Re:Inverse Moore's Law (Score:4, Informative)
And about scalability, you're right, of course; ray tracing does scale better with scene complexity than rasterization does, and as computing power increases it will make more and more sense to use ray tracing. However, the ray tracing vs. rasterization argument has been going on for decades now, and while ray tracing researchers always seem convinced that ray tracing is going to suddenly explode and pwn the world, it hasn't happened yet and probably won't for the forseeable future. Part of it is just market entrenchment: there are ray tracing hardware accelerators, sure, but who has them? And although I've never worked with one, I'd imagine they'd have to be a bit limited, just because ray tracing is a much more global algorithm than rasterization... I can't see how it'd be easy to cram it into a stream processor with anywhere near as much efficiency as you could with a rasterizer. On the other hand, billions are invested into GPU design every year, and even the crappiest computers one nowadays. With GPUs getting more and more powerful and flexible by the year, and ray tracing basically having to rely on CPU power alone, the balance isn't going to radically shift anytime soon.
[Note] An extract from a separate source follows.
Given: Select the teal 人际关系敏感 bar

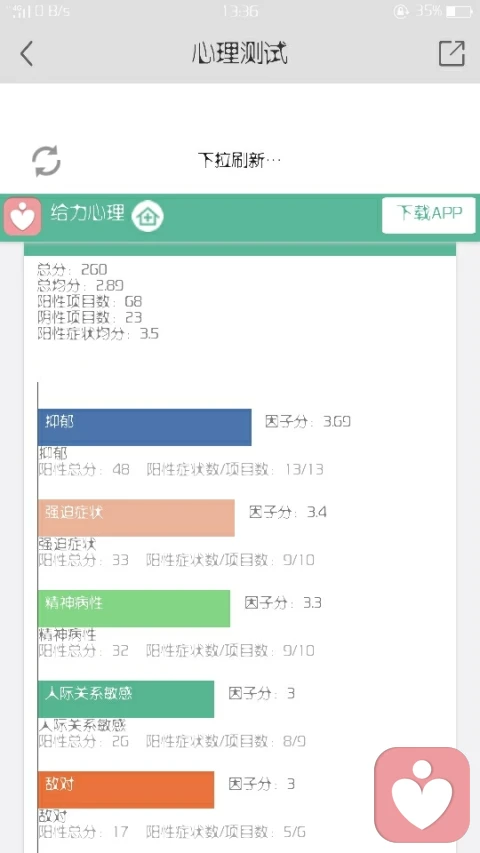Looking at the screenshot, I should [x=126, y=699].
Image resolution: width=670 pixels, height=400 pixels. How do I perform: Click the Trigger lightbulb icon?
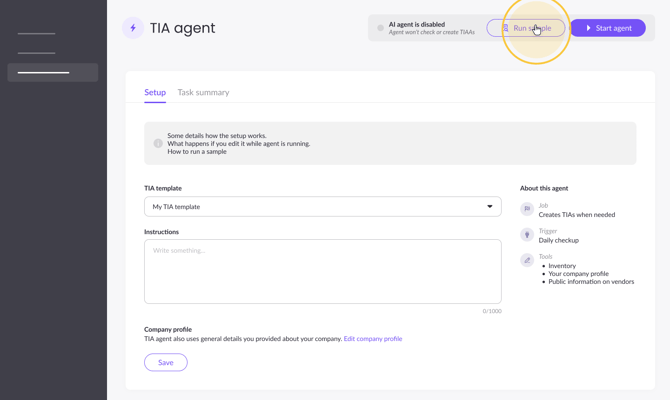coord(527,235)
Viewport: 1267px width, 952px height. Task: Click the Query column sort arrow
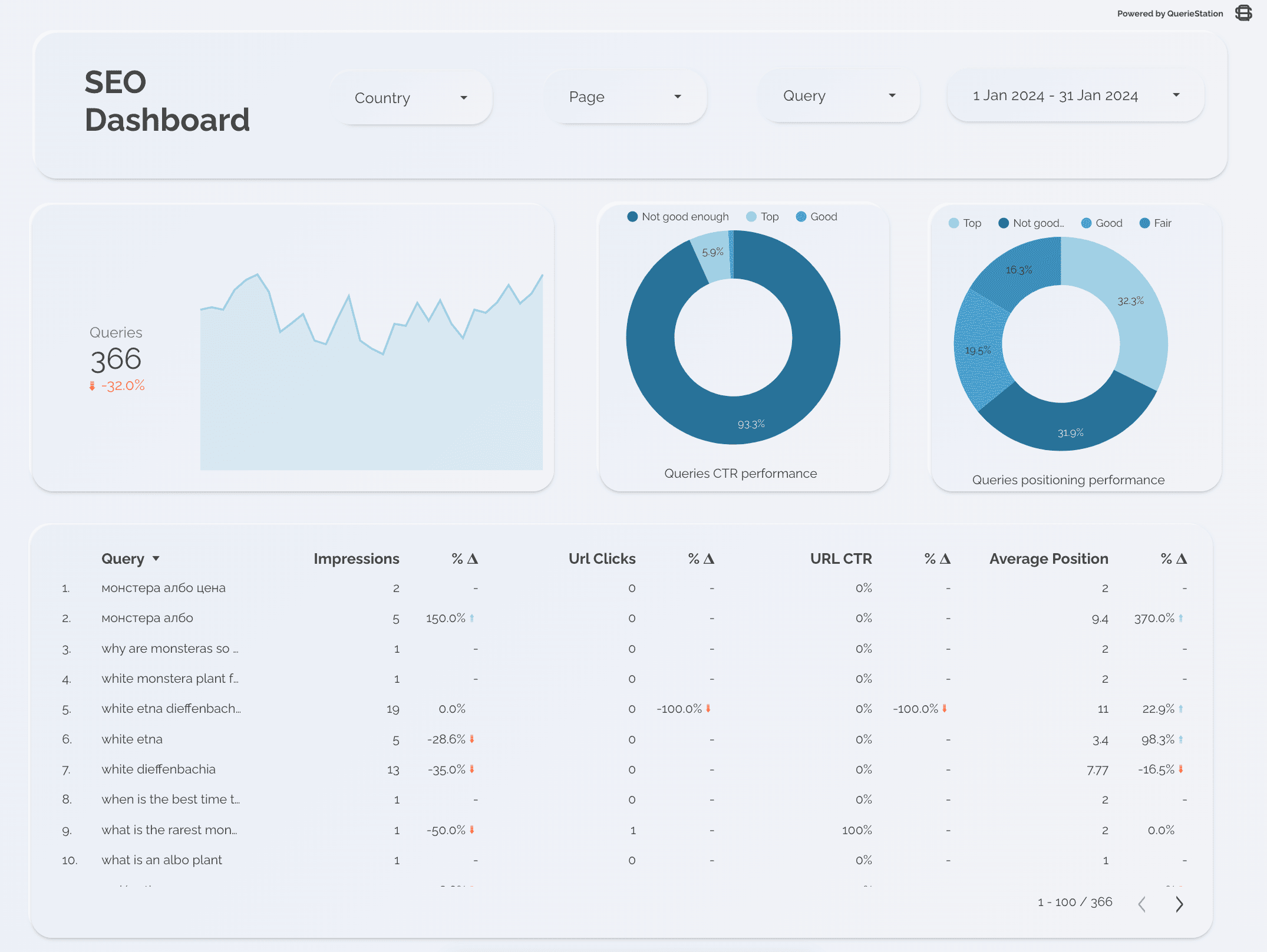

For the record, although I do research with both, I prefer ray tracing. It's conceptually simple, it's elegant, and you don't have to do a ton of rendering passes to get simple effects like refraction (which are a real PITA for rasterization). But when these articles come around (as they periodically do on Slashdot) claiming that rasterization is dead and ray tracing is the future of everything, I have to laugh. That may happen but not for a good long while.
Games get the best stuff? (Score:2, Informative)
I'd prefer companies focus on decent vector graphics for applications before trying to move directly to ray tracing for games.
Really, nothing pushes hardware, er... harder, than games. Application GUI implementation is still in the stone age, even on mobile devices.